If all else fails and the zeal to get your business up and running is killing you from the inside, you might want to consider some of the following high-risk funding measures. After all, desperate times call for desperate measures and it takes a decent dose of madness to be a successful investor. However, you need to be sure that you have tested your business idea, gotten validation, and that the potential returns from the business is worth the risk you want to take.
So, are you ready? Let’s get started…
1. Credit card debt
Have you read the story of the founders of Google – you should definitely take time to read how Larry Page and Sergey Brin used credit cards to bootstrap their business in the 90s. Their credit cards came in handy regularly to buy software and computers.
If you have a great idea that should definitely see the light of day, you might want to consider taking up credit card debts. If you currently have a bad credit score, you should work on improving your credit score so that you can be approved for new cards and get lower interest rates. Conventional personal finance advice tends to steer people away from credit card debts but it would be a shame if you can’t execute your idea because you chickened out.
2. Retirement account
If you have been making smart personal finance decisions, you would most likely have a retirement savings account such as the 401(K), 403(b), IRA, and Roth IRA among others. Retirement accounts are designed to provide you with a decent income when you retire. However, you can raid the retirement account to fund a business that could potentially yield more returns than the ‘safe-bets’ in your portfolio. You could also be liable to pay some penalties for withdrawing from the retirement account under certain thresholds.

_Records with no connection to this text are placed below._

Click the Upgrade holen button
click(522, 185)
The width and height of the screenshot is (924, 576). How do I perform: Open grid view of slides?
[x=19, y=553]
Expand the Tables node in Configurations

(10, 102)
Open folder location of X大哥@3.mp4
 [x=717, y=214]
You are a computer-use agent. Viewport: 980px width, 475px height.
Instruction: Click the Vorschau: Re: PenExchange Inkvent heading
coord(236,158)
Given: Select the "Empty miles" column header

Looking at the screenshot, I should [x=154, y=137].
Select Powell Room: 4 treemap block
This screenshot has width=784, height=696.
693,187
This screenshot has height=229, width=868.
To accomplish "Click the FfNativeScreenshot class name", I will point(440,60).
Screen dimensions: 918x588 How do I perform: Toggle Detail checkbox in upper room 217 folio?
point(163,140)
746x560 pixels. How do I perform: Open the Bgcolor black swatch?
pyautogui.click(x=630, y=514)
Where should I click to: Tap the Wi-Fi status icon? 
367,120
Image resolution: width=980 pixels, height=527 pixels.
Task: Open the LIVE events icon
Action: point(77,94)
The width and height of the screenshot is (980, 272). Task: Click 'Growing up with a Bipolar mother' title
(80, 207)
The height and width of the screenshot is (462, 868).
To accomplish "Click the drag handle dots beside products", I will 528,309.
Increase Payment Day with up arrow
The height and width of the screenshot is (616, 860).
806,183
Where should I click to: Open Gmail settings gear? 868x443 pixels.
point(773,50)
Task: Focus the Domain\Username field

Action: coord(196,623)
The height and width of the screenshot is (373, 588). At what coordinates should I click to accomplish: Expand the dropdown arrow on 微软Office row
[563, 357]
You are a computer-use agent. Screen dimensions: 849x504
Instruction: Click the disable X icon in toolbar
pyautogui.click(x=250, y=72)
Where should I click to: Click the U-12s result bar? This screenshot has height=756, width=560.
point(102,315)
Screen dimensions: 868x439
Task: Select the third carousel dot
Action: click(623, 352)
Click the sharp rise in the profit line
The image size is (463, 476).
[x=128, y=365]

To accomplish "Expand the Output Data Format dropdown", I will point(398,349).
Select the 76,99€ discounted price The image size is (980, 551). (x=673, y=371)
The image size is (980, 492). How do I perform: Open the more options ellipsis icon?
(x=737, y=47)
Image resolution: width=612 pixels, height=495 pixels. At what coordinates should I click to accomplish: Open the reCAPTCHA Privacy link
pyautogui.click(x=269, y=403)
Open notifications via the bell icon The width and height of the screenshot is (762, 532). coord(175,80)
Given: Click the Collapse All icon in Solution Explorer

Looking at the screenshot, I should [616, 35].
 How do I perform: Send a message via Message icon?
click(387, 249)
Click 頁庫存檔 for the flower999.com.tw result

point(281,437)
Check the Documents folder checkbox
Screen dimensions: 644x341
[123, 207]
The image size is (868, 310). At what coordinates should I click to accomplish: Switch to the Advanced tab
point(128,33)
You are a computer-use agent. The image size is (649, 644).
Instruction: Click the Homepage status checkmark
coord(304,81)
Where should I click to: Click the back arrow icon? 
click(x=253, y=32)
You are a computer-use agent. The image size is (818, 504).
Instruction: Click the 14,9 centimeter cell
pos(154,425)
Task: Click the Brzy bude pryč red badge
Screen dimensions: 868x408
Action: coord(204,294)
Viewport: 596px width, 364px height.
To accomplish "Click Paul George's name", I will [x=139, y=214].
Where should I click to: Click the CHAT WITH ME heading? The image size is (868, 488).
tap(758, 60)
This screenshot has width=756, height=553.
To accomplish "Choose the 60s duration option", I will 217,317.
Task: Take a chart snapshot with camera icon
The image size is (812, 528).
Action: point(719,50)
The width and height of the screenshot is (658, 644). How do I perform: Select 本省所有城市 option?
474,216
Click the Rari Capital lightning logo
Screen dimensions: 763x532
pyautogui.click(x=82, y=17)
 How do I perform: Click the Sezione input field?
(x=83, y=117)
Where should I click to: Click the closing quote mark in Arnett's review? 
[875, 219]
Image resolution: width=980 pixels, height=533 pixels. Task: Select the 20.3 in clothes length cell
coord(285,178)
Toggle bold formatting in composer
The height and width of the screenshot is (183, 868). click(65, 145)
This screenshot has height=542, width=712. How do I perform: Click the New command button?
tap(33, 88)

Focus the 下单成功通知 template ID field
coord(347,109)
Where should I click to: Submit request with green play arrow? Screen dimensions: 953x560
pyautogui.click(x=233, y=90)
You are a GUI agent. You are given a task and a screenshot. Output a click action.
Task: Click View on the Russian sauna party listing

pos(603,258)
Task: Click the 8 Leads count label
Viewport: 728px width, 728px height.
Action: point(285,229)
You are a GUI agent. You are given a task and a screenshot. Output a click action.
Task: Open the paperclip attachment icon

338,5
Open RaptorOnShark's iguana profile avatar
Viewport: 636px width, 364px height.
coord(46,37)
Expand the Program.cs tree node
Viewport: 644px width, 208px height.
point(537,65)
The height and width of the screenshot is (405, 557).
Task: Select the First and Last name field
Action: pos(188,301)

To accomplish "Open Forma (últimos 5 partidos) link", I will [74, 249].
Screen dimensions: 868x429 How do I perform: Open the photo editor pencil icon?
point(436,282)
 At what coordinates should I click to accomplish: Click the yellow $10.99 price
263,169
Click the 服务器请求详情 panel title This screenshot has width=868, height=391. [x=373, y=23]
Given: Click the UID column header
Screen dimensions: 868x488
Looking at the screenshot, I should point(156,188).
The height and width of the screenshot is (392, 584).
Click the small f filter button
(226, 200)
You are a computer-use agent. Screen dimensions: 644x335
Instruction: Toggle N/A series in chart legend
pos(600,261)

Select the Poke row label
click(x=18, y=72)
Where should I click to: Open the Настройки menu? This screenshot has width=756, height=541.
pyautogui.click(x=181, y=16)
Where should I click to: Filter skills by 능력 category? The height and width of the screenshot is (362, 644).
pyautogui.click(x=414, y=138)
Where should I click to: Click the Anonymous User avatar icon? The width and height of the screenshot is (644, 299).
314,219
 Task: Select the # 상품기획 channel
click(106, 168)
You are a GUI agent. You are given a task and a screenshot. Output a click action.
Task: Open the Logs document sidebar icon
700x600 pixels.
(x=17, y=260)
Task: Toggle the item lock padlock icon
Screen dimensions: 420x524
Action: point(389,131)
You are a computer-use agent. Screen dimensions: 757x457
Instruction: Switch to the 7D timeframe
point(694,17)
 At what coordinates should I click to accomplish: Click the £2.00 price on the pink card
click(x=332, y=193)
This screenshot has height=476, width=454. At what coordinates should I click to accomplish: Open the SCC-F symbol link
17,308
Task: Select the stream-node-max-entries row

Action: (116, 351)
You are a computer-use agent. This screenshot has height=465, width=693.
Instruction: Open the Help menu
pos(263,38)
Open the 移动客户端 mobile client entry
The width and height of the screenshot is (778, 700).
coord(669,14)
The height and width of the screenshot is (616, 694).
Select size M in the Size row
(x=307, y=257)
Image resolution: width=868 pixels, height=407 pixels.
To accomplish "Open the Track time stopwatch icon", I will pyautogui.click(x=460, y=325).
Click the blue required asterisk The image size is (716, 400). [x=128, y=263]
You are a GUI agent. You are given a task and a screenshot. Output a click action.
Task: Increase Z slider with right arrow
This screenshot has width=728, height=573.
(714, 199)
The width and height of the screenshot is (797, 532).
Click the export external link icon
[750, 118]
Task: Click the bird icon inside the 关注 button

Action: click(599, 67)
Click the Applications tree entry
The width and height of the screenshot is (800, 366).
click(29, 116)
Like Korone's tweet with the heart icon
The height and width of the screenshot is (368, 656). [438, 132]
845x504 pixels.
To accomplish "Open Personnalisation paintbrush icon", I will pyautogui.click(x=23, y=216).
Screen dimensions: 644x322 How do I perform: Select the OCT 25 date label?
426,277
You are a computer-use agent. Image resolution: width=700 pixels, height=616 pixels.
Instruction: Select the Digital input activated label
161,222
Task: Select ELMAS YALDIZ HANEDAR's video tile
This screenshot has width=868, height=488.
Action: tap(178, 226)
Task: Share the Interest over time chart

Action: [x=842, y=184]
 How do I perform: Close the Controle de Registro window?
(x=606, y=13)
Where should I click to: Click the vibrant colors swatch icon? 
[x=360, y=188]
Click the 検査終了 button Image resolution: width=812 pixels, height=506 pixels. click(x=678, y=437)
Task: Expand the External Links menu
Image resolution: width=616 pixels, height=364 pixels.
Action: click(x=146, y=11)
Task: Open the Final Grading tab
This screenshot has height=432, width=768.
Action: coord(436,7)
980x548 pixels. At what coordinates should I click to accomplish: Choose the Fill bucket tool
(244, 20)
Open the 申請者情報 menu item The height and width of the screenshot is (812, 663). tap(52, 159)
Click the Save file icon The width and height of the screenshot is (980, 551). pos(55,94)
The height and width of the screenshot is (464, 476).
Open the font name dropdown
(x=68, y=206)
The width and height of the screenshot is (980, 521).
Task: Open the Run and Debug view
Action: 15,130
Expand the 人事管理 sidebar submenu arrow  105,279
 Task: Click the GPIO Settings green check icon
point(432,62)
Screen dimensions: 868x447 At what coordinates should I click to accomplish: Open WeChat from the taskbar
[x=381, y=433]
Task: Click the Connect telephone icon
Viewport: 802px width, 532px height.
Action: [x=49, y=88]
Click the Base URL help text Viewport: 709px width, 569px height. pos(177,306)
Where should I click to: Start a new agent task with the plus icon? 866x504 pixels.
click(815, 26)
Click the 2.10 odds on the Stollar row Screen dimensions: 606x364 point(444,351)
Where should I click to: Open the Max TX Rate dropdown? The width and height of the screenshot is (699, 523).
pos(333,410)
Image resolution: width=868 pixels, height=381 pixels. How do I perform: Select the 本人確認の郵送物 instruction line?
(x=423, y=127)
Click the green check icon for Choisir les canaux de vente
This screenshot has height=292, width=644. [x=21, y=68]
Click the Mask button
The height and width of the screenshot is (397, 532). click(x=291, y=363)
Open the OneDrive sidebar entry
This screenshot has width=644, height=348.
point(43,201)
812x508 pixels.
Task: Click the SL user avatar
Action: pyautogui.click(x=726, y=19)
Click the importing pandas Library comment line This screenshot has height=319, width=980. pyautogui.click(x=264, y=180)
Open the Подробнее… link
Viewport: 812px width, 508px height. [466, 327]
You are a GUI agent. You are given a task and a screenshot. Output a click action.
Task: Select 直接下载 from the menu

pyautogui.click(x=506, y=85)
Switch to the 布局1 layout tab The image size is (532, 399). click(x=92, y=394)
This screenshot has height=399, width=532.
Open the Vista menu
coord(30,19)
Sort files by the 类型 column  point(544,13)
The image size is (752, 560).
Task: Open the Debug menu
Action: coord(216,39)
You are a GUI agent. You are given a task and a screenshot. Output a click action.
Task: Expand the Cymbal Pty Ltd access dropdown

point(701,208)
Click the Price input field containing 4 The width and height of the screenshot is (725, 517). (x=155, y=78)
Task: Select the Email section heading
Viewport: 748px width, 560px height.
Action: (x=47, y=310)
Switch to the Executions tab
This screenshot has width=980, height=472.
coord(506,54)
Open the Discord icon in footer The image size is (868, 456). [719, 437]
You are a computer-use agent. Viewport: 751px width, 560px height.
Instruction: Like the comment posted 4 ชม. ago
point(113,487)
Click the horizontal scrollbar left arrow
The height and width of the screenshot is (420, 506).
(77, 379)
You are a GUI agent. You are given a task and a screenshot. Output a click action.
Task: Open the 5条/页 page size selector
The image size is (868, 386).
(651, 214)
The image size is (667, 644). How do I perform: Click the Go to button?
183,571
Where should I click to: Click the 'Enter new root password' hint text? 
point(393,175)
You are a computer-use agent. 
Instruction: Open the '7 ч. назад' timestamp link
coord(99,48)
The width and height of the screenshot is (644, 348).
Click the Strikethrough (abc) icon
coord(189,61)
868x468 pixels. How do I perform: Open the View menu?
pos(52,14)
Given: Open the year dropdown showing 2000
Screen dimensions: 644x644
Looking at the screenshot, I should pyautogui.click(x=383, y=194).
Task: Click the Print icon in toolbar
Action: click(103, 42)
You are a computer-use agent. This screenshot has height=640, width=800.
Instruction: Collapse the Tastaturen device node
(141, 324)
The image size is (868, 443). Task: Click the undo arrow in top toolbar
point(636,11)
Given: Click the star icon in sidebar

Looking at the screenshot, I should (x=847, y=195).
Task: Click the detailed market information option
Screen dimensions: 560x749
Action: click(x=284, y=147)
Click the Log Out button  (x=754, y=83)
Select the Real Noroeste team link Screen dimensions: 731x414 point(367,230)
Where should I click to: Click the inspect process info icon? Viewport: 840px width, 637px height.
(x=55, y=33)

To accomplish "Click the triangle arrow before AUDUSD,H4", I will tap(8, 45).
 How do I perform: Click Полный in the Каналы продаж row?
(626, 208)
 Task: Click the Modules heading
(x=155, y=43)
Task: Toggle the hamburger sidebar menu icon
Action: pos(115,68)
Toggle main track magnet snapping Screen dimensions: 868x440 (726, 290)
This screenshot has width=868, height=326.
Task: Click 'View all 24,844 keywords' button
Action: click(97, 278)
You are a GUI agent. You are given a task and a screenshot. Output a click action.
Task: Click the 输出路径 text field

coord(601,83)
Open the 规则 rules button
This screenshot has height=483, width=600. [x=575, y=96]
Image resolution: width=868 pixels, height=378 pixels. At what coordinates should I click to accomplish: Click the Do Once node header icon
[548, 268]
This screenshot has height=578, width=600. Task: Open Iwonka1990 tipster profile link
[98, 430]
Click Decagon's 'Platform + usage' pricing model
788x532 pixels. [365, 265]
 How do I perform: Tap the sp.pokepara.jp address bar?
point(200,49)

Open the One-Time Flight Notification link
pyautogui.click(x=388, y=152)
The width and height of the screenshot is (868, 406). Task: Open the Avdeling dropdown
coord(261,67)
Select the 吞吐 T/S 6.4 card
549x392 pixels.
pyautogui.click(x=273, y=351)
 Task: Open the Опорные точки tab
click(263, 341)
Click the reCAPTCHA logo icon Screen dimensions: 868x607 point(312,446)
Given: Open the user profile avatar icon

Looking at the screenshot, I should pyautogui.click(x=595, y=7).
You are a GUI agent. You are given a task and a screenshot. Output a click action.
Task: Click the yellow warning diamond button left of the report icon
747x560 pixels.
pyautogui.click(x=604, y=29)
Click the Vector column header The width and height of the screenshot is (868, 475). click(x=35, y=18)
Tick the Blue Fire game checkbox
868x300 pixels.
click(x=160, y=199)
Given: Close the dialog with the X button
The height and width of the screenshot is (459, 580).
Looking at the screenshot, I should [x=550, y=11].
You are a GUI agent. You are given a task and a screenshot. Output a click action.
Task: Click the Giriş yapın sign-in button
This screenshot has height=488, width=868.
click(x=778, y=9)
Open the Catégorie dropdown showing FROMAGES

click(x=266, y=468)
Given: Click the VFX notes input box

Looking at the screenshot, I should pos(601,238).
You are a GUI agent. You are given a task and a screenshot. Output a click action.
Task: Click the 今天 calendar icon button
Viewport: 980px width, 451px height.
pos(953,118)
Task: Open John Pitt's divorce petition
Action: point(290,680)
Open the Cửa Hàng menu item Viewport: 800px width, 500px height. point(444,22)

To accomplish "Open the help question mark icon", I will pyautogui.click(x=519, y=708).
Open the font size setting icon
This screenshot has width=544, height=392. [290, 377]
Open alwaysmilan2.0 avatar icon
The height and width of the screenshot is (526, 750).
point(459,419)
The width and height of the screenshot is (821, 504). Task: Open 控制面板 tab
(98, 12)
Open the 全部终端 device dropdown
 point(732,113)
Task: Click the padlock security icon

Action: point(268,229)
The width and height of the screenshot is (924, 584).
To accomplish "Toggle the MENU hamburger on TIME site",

Of course, the business must succeed; otherwise, you might be destitute during retirement.
3. Title loans
You can raise funding for your business by using you car as a sort of collateral to get a loan. Of course, you must have paid off your auto loan – you can’t get a title loan on your car if you haven’t paid off the car.
The title loan on your car is similar to a home equity loan but its processing is often faster. The only downside is that you could lose your car if your business idea doesn’t succeed and you are unable to repay the loan.
4. Whole-life insurance
I hope you have a life insurance policy – you really should get a life insurance policy for the benefit of your loved ones. Now, if you are finding it hard to raise money to fund your business idea, you might want to consider borrowing money against your whole-life insurance policy.
You should note that you can only borrow against a whole-life insurance with cash values – the money that you borrow will also reduce the amount paid to your beneficiaries should you die before repaying the loan. However, borrowing against your whole-life insurance is risky business; hence, you should make sure that you don’t die, terminate the policy of default on paying back.
5. Home equity
Your home might be more than just a place to eat a good meal and rest your head at night. If you are having trouble raising money for your business, your home could be an important source of business funding if you know what you are doing.
Home equity loans works by allowing you to use your home as collateral that you’ll repay a debt – you can also borrow money or raise a line of credit against your equity in the home. The potential pitfall that makes a home equity loan scary is that you might end up in less accommodating homes if your business fails and you are unable to repay the loan.